TASK DETAILS:
Check each line of the listing for the string "computer". Copy those where it appears.

PROVIDED MATERIAL:
────────

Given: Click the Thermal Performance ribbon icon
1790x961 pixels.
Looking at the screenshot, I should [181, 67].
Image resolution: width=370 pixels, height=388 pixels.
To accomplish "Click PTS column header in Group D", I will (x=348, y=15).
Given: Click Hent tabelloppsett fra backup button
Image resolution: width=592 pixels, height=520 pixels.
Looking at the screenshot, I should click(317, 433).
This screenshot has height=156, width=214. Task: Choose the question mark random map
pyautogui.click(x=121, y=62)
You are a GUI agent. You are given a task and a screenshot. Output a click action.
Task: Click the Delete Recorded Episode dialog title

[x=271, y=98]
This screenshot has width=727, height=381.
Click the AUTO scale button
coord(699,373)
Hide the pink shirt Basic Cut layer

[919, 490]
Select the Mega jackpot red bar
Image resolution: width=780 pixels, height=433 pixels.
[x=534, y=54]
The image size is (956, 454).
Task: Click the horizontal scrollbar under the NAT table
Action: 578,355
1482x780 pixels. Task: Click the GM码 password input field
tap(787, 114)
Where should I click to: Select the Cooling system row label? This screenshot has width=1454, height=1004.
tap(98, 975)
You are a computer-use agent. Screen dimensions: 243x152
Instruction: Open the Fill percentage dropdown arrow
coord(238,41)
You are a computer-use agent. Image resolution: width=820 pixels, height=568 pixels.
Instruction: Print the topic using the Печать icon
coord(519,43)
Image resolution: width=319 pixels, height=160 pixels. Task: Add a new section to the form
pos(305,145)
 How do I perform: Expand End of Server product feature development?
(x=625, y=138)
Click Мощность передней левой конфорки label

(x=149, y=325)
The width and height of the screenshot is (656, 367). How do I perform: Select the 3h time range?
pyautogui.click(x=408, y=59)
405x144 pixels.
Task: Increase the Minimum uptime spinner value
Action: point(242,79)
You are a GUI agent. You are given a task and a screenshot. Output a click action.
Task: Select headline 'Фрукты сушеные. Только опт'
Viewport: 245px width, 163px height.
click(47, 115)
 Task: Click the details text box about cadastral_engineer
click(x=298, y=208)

────────

TASK RESULT:
You are a computer-use agent. Screen dimensions: 243x152
You are a computer-use agent. Image resolution: width=820 pixels, height=568 pixels.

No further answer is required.